Regardless of one’s political position, a subject that is significant but not determinative in evaluating the architecture or the event, the Herzog and deMeuron designed Olympic Stadium, forever tarred with the rather banal shorthand “the bird’s nest” is certainly a sight (site?) to behold. Outfitted with technological innovations that include screens for projection that will remain permanently installed, the stadium itself was a unique container for shaping the spectacle that it contained.
On of Zhang Yimou’s characteristic visual tropes is the repeated gesture. One need only think of particular sequences in House of Flying Daggers to understand how he had transformed the idea of cultural history into such unique vignettes. To be applauded is the recognition that the arts, whether visual or performing, are key to the understanding and construction of a society.
One might situate this spectacle in line with the emergence of Chinese contemporary art in the world market – something that has, simply, a voice that is both directed towards and distinct from its western audiences.

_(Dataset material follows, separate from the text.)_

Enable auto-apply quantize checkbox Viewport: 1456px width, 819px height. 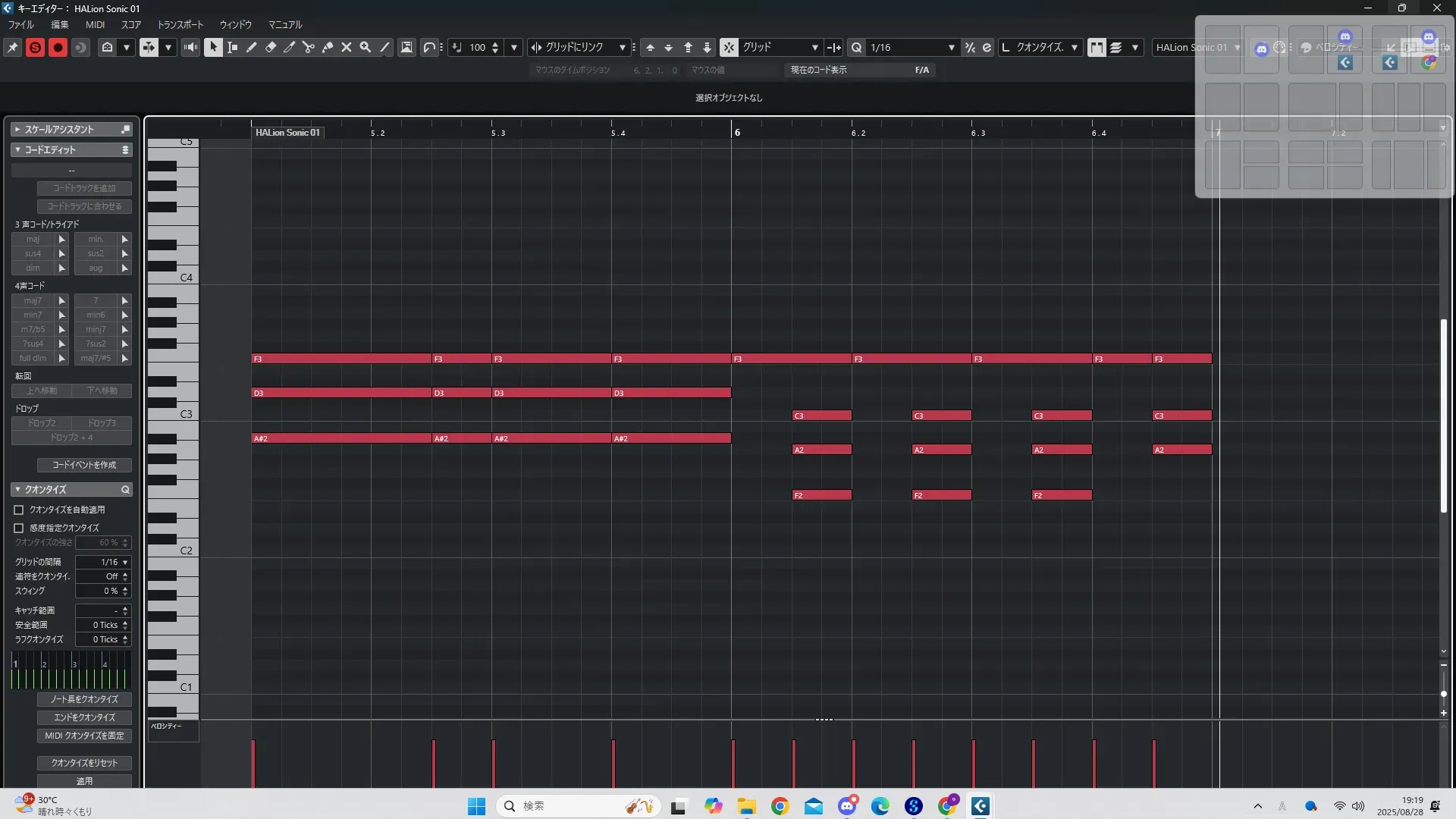[19, 510]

As we hear for the comng weeks about the Olympics as China’s “coming out” party, we might think of the implications this has for our understandings of the developments to come in contemporary culture. Cai Guo-Qiang and Zhang Yimou, among others, have the ability, insight and innovation to create works of such spectacle that the model might shift, finally, from the wall to space, from the screen to the psyche.